Nicholas Wade's new book A Troublesome Inheritance: Genes, Race and Human History is barely off the presses and it has already been the subject of numerous reviews, largely because of its provocative argument for the reality of human races, based on recent studies that associate different statistical genetic clusters with particular continental groups. I have yet to read the book, but one author of such reviews in particular caught my eye: Agustin Fuentes (see here and here), in part because of his assertion that:
If you are making a scientific argument about genetic variation, you need to focus on populations -- and be clear about your definitions. Throughout the book, Wade uses the words "cluster," "population," "group," "race," "subrace" and "ethnicity" in a range of ways, with few concrete definitions, and occasionally interchangeably.
I focused on the connection between the concepts of race and population – and time – in a recent talk; for those who want the gory details, it's at minute 43 of this video. (I recommend the other talks as well!)
Fuentes quotes Wade as saying, "People as they spread out across the globe at the same time fragmented into small tribal groups.
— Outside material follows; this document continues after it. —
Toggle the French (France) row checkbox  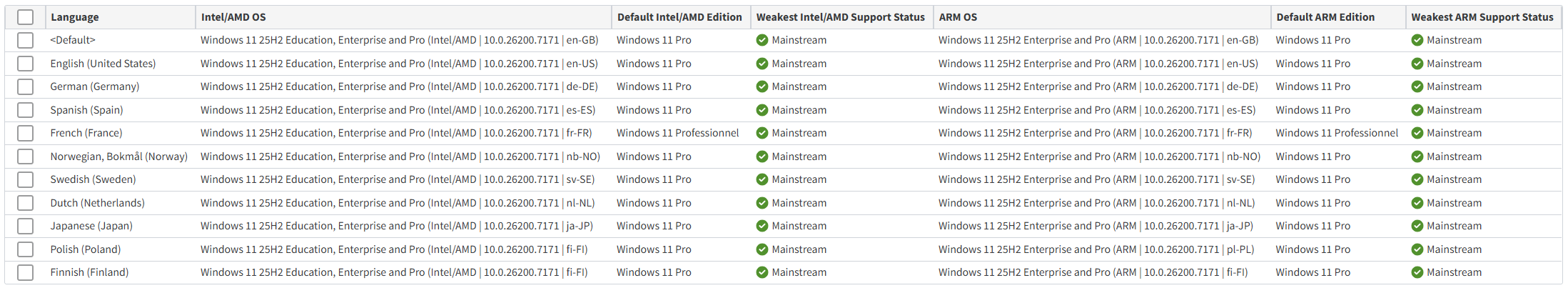(x=25, y=133)
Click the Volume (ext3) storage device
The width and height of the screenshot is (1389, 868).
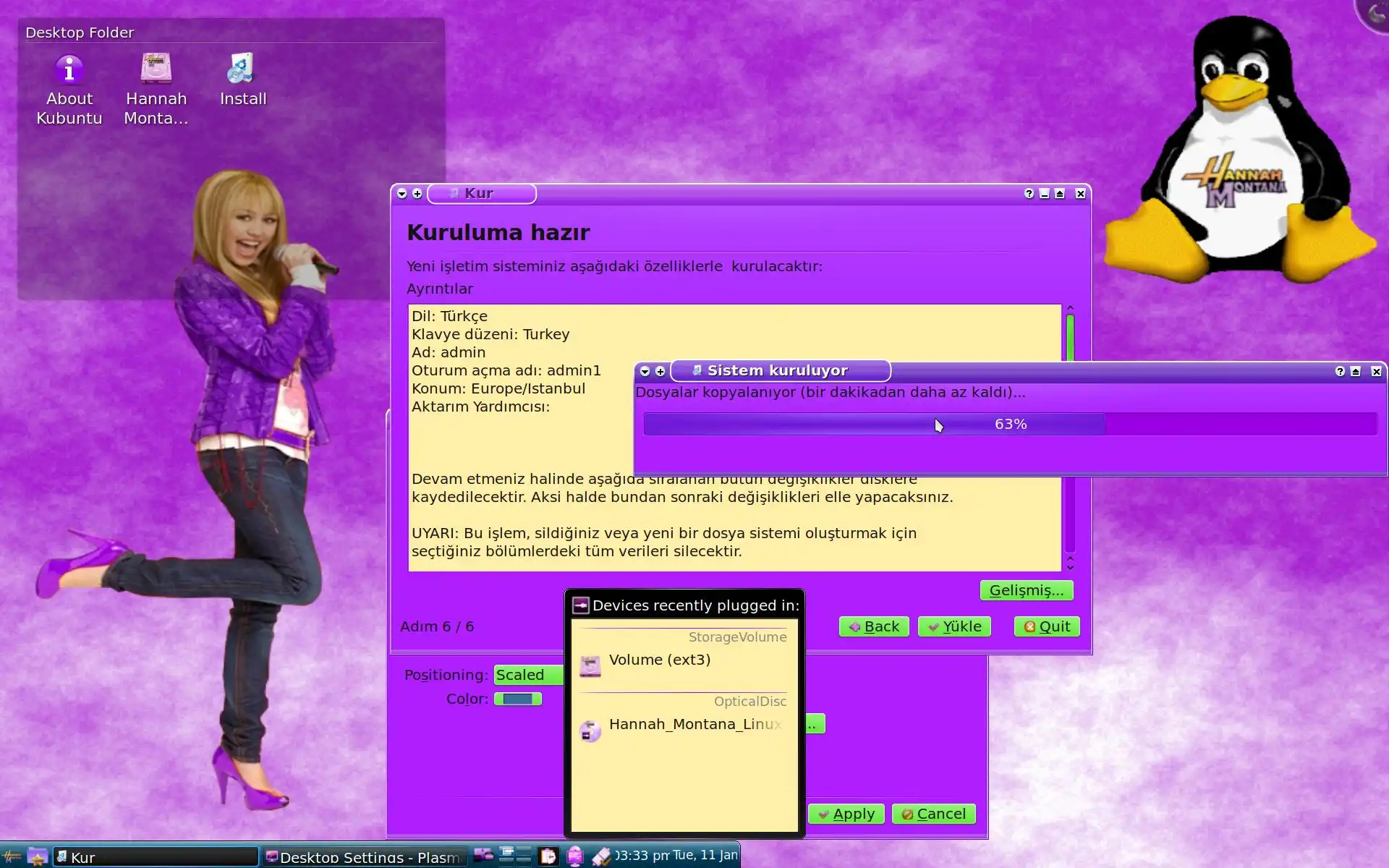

The mixing of genes between these little populations was probably very limited." But many biologists have offered quite different pictures of human interactions; see, e.g., the "trellis model" of Alan Templeton, who has provided good reason to think that "African and Eurasian populations were linked by recurrent gene flow, certainly over the last half a million years, and probably longer."
But if Templeton's picture of human evolution is correct and Wade's is incorrect, then those clusters are the products of survival and reproductive interactions between individuals from many different populations during many points in time. There is no reason to single out some particular point in time when one's ancestors lived on a particular continent and interbred with particular individuals (themselves having origins in multiple populations), producing the genetic sequences that one now has, since there are many such time periods and many such populations. To pick out continental groups (I hesitate to say "populations," because they probably weren't and probably aren't) as special in some way, and to label them "races," is entirely arbitrary. (For a great discussion of this point, see Lisa Gannett's 2005, pp. 1237-8).